## What you will do:
From the line that contains "Where should I click to: Expand" down to the last line of the listing below, reproduce each line exactly but not the pictures.

## Input for this task:
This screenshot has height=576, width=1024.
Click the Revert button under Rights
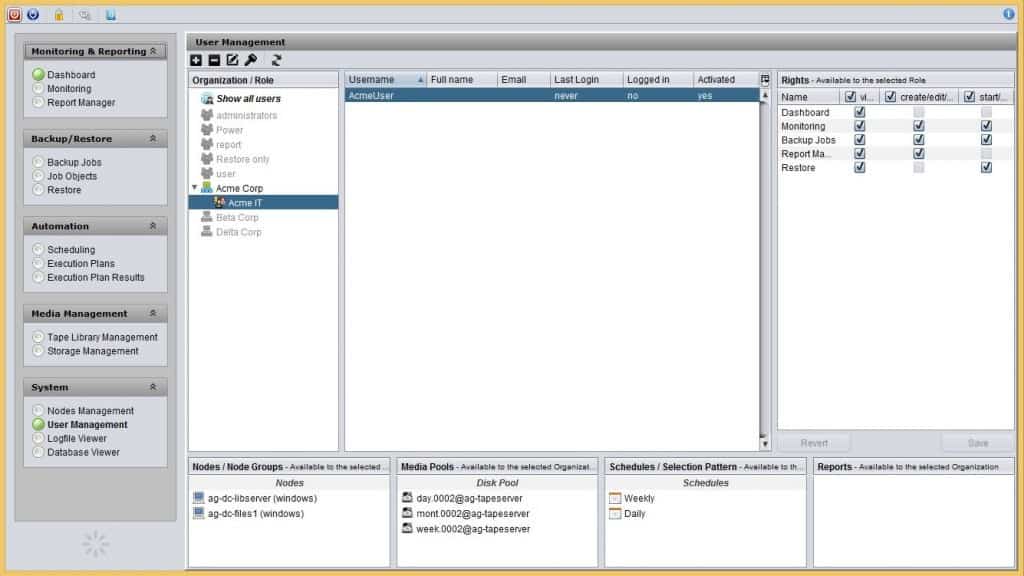813,443
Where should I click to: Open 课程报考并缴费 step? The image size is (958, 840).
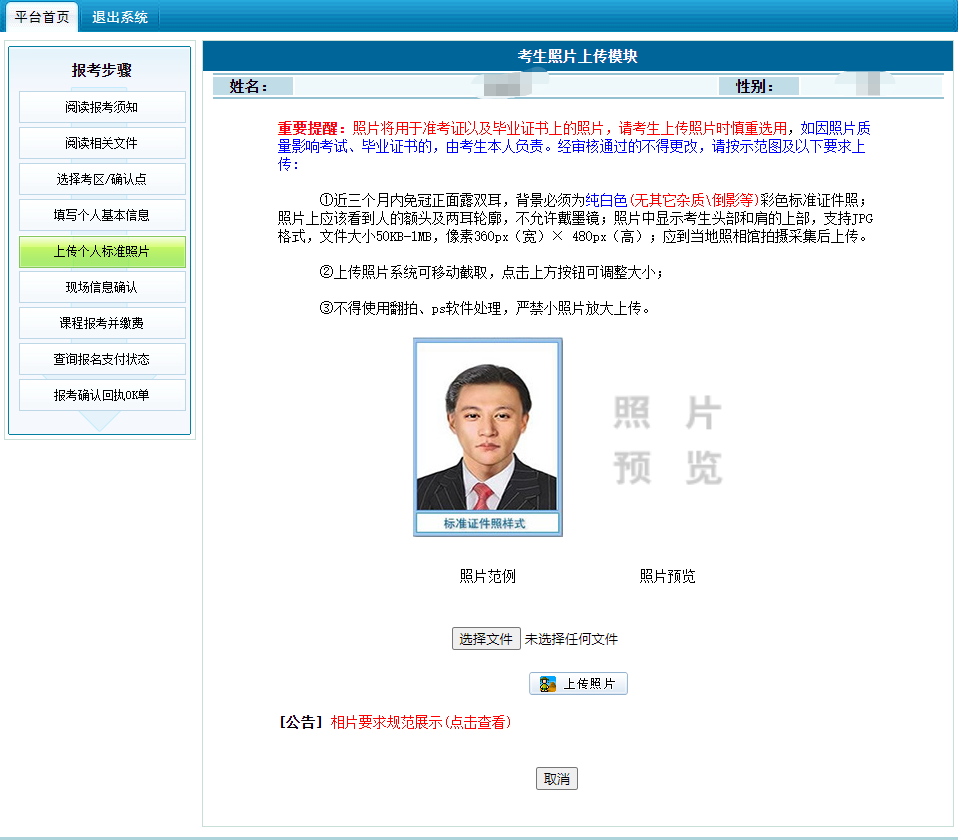(x=102, y=323)
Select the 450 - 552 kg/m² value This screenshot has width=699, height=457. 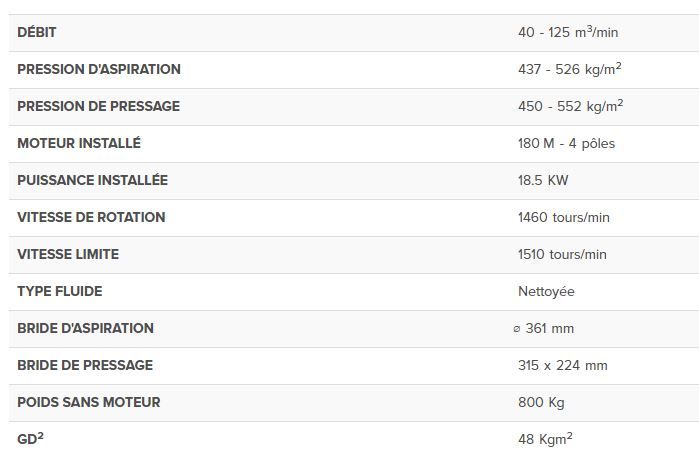click(x=570, y=107)
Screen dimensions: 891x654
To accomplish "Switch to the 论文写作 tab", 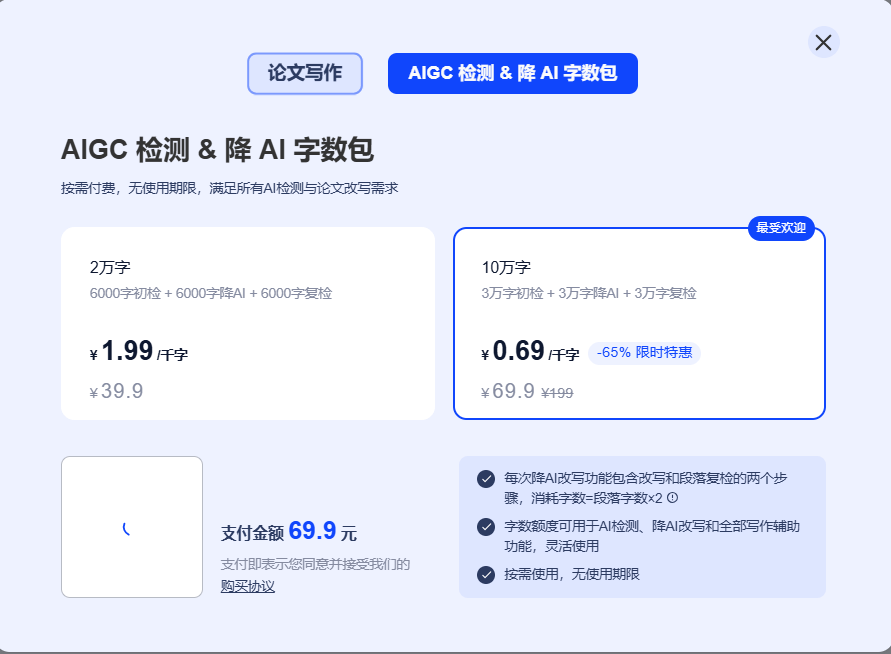I will click(x=304, y=73).
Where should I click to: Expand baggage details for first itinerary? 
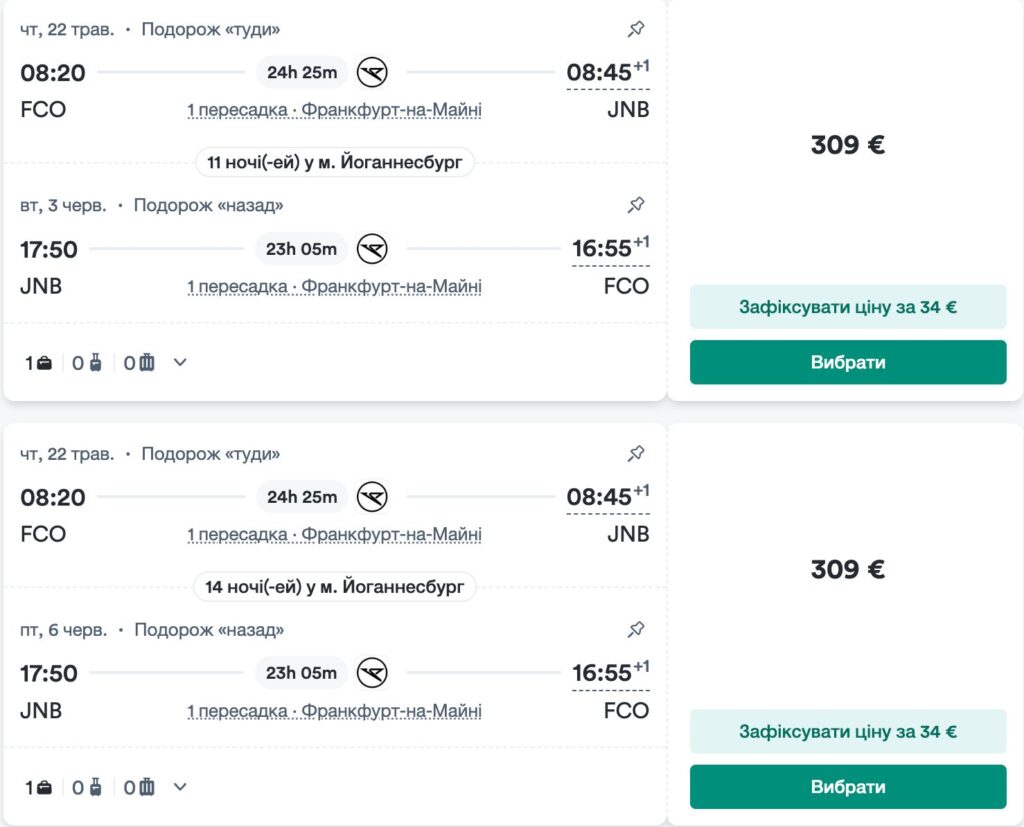pos(180,362)
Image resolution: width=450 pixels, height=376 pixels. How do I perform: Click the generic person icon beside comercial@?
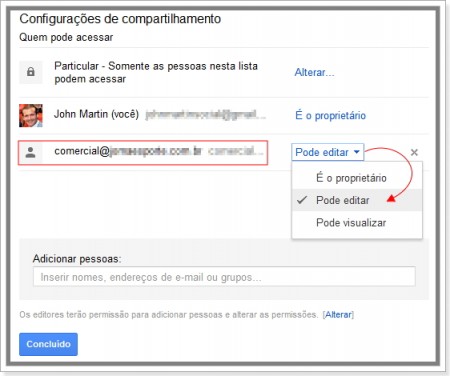pos(31,153)
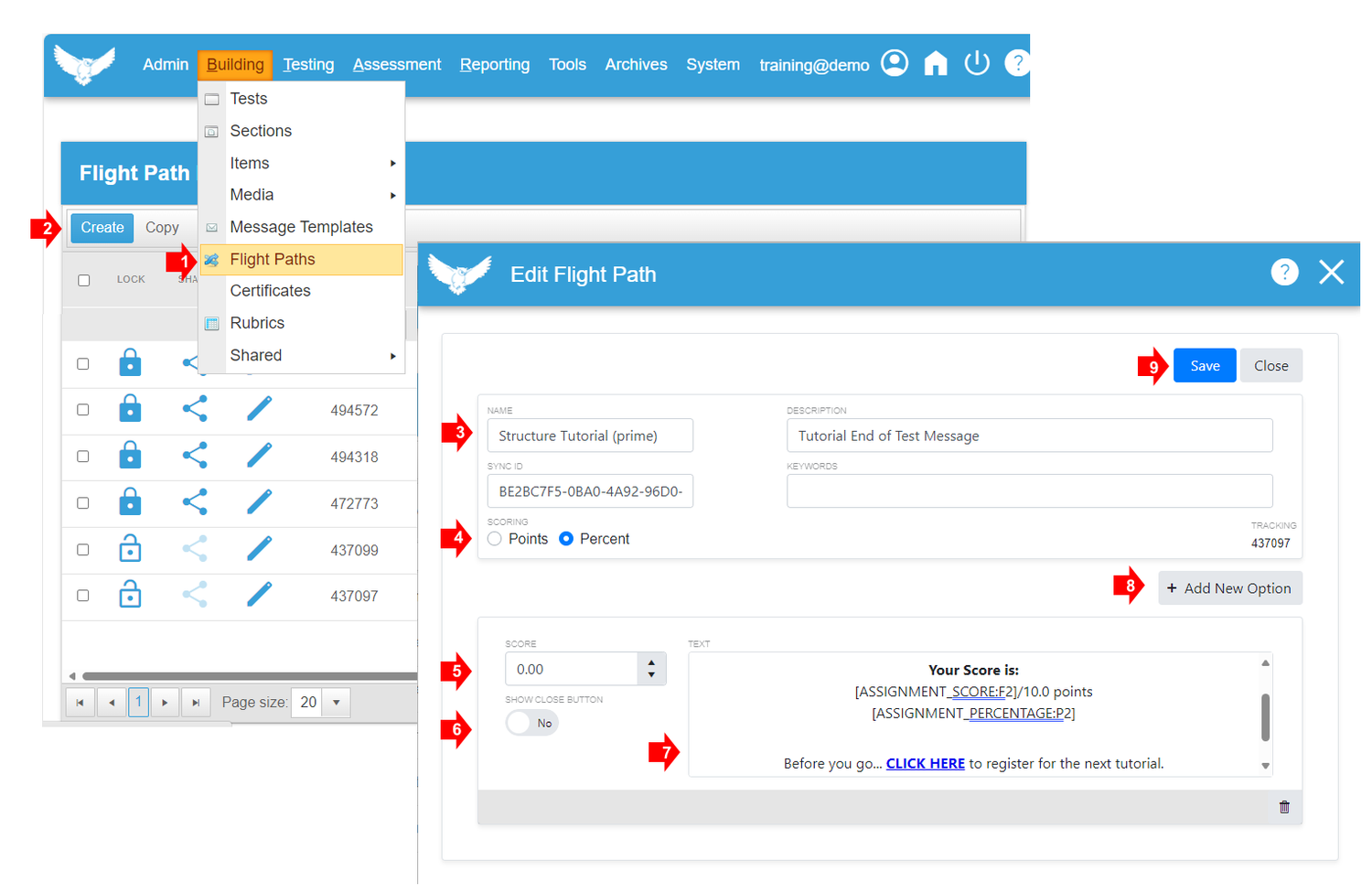Screen dimensions: 1372x893
Task: Open the Reporting menu
Action: (x=494, y=64)
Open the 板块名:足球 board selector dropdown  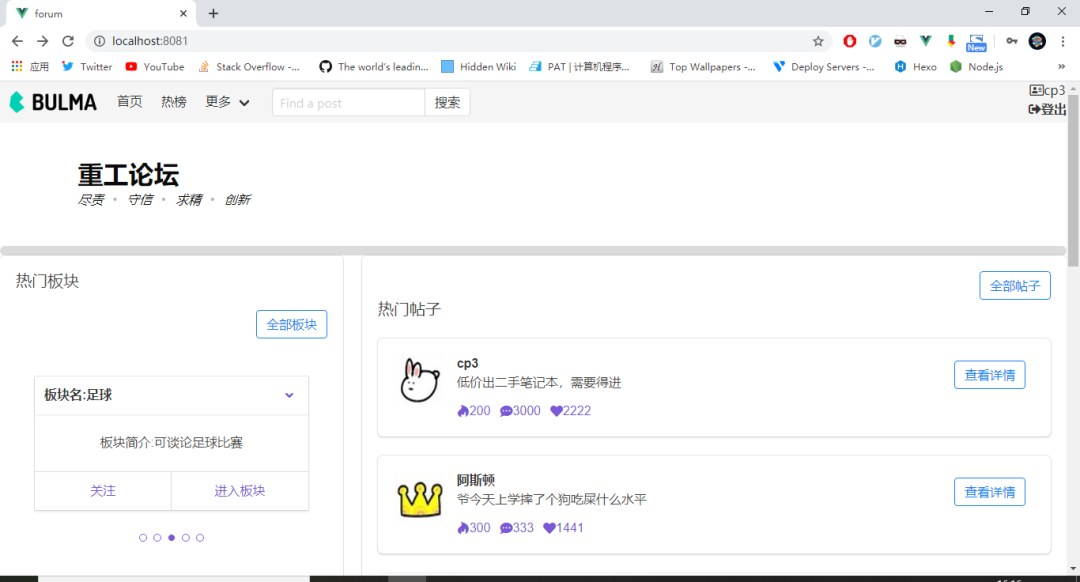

## Answer to this task:
Where should I click to: Expand baggage details for first itinerary? 
pos(180,362)
Image resolution: width=450 pixels, height=376 pixels. How do I perform: Click the generic person icon beside comercial@?
pos(31,153)
Screen dimensions: 1372x893
Task: Open the Reporting menu
Action: (x=494, y=64)
Open the 板块名:足球 board selector dropdown  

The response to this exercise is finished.